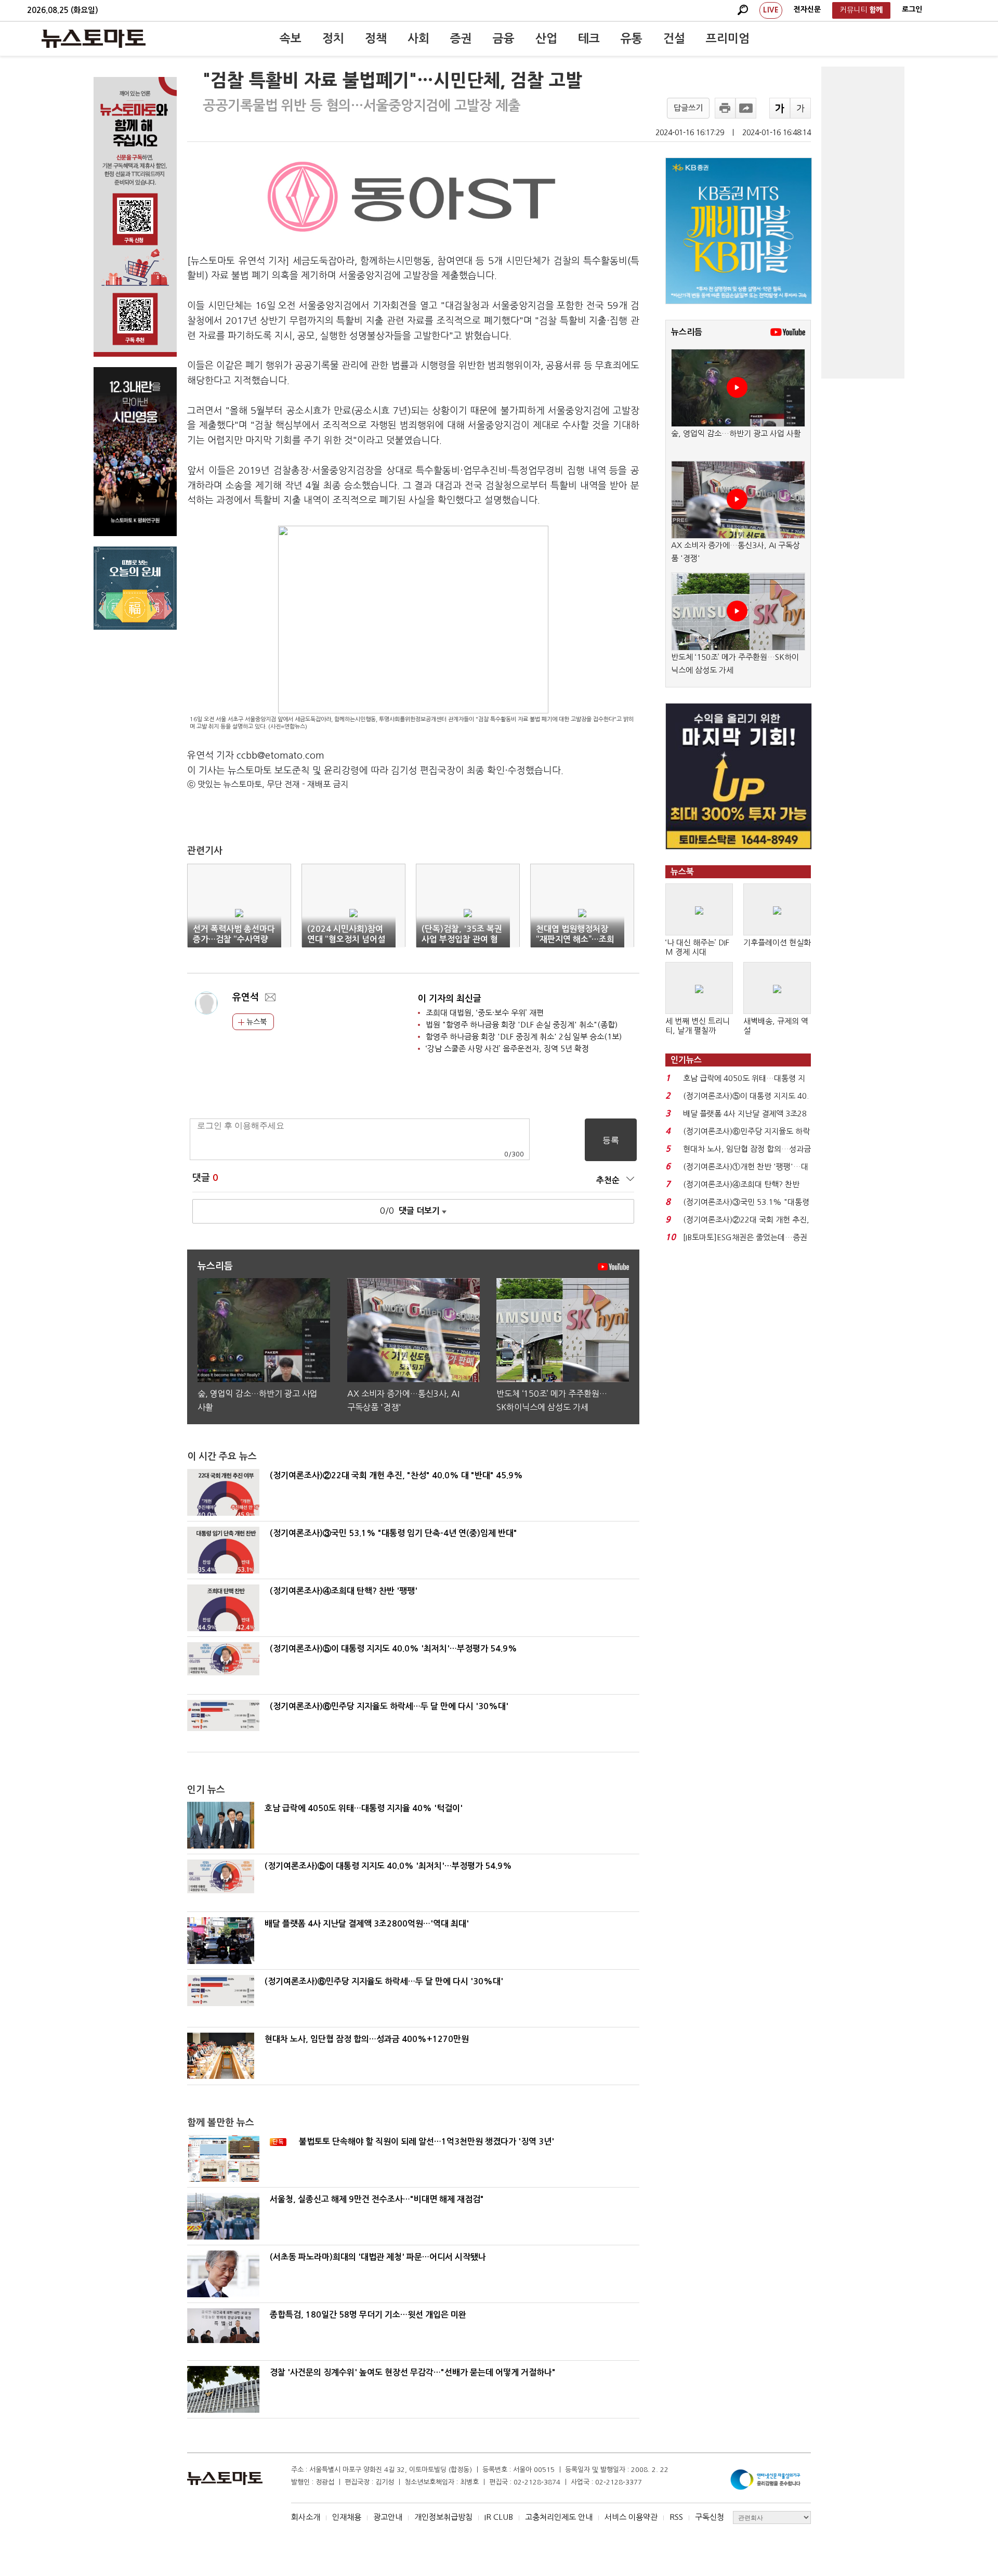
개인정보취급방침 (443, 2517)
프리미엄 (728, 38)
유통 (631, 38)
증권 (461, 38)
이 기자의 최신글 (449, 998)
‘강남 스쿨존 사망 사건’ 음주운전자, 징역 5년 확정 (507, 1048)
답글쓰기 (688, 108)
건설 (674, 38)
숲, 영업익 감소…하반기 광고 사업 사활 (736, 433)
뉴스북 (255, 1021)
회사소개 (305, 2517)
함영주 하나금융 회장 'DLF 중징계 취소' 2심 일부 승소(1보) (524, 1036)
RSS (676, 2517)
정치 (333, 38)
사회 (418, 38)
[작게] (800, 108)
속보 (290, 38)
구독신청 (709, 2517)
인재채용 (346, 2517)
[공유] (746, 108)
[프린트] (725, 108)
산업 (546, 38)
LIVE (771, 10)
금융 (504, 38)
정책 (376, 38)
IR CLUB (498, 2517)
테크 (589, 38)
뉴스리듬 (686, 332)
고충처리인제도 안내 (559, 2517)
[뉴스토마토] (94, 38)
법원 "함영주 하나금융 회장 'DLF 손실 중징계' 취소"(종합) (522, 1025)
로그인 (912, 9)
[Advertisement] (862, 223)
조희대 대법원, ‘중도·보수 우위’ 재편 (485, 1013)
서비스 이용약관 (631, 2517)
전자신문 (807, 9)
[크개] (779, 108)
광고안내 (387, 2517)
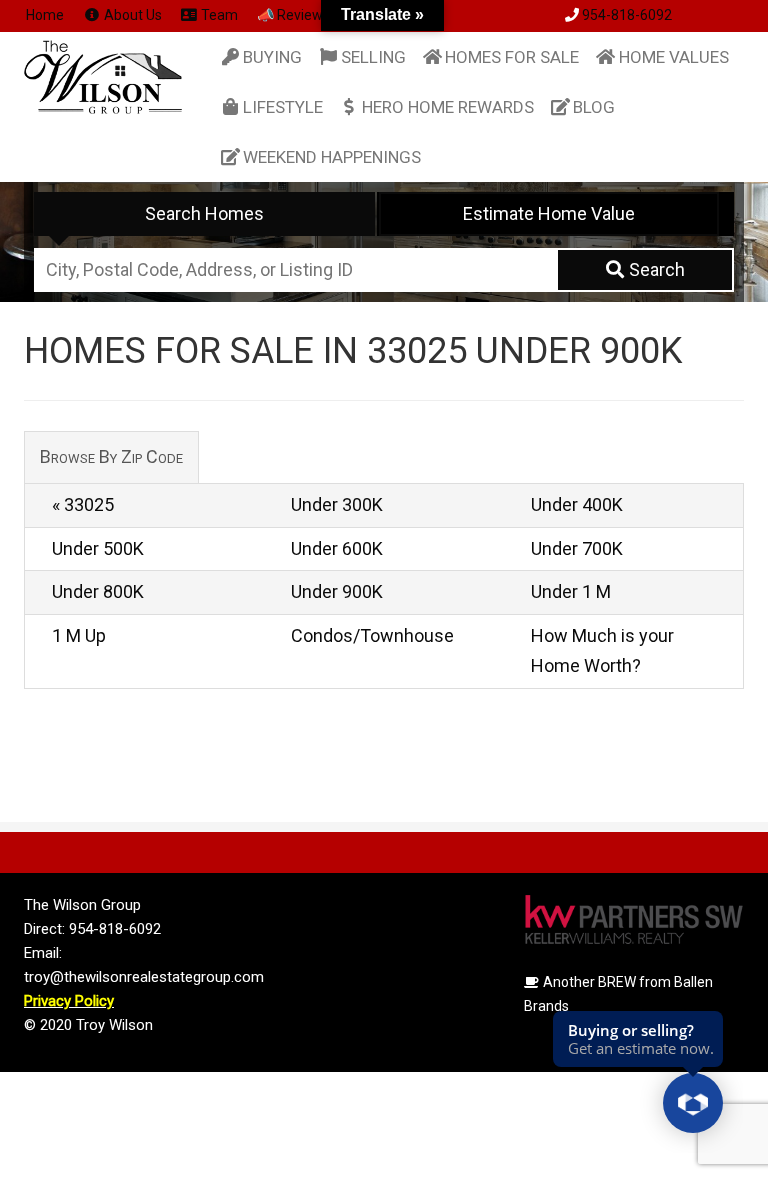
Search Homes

--

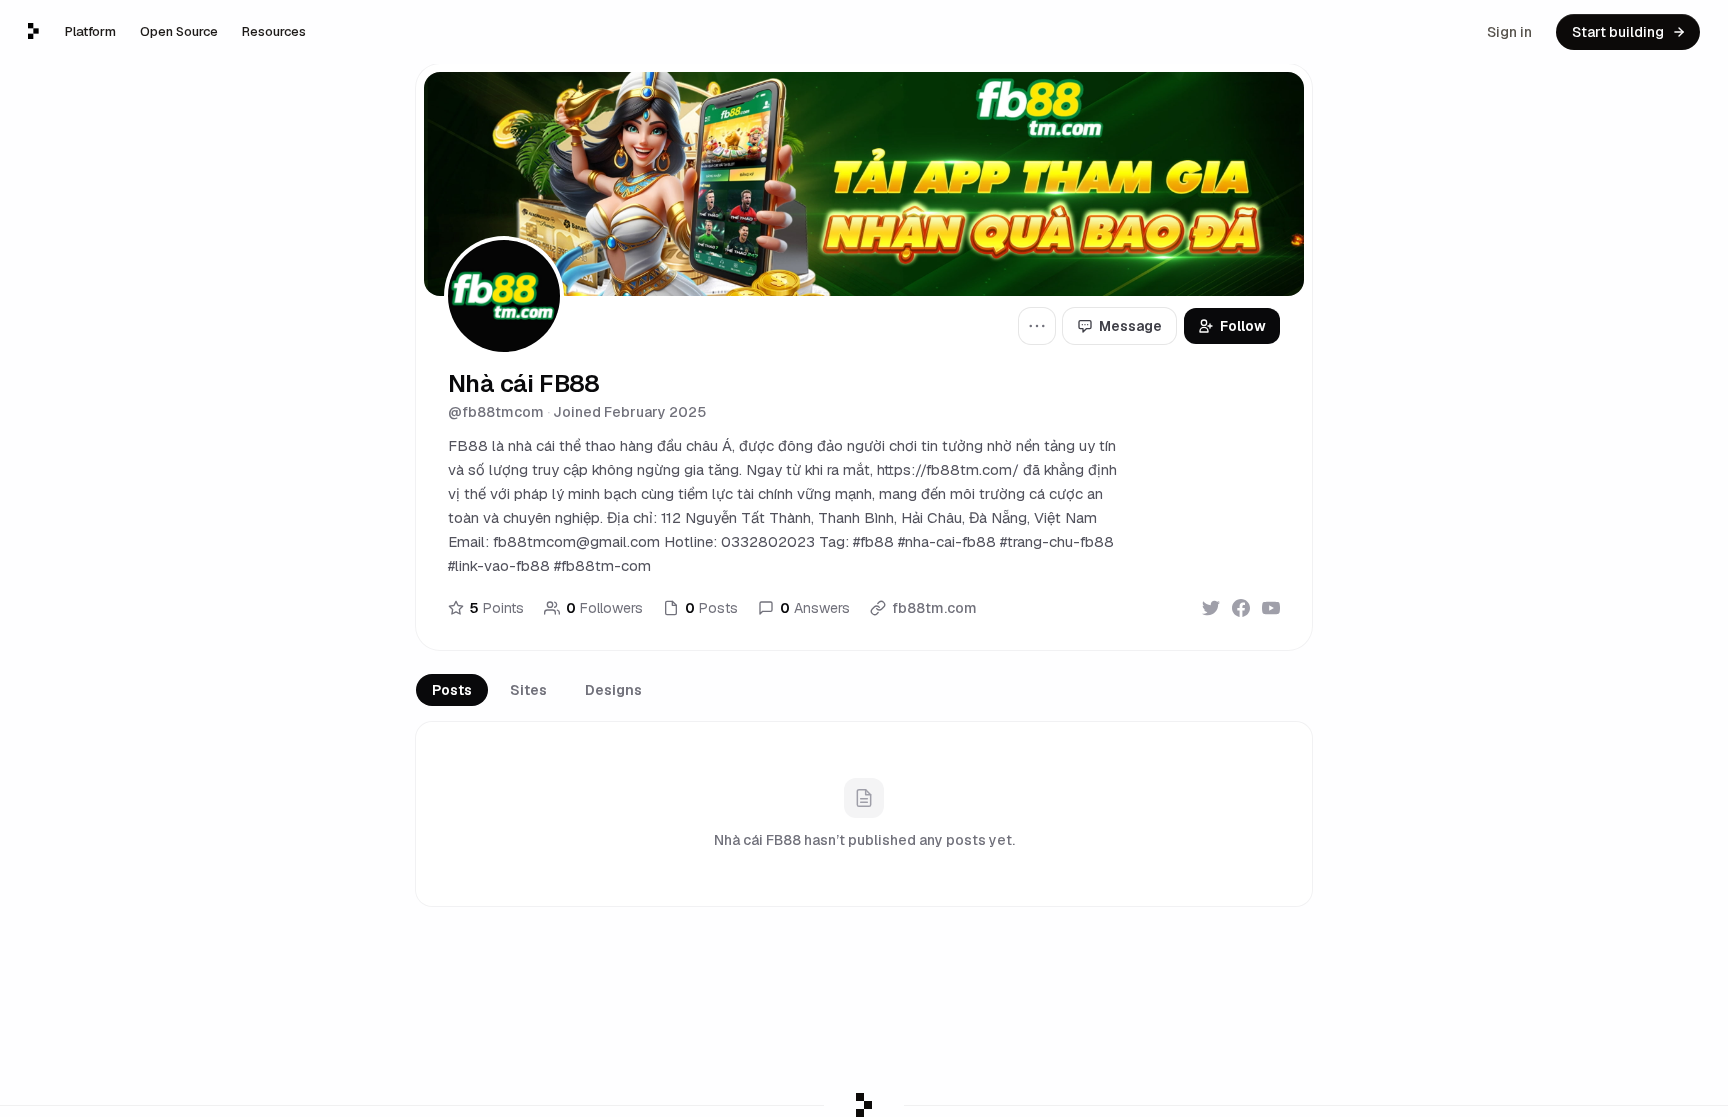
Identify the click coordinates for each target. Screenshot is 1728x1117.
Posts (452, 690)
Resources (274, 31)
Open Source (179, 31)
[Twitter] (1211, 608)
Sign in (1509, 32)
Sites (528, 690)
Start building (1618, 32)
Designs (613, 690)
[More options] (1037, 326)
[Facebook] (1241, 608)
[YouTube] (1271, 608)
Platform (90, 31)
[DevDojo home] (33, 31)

--- Exercise prompt ---
I need every line from the material that contains the word "하나금융".

--- Answer space ---
함영주 하나금융 회장 'DLF 중징계 취소' 2심 일부 승소(1보) (524, 1036)
법원 "함영주 하나금융 회장 'DLF 손실 중징계' 취소"(종합) (522, 1025)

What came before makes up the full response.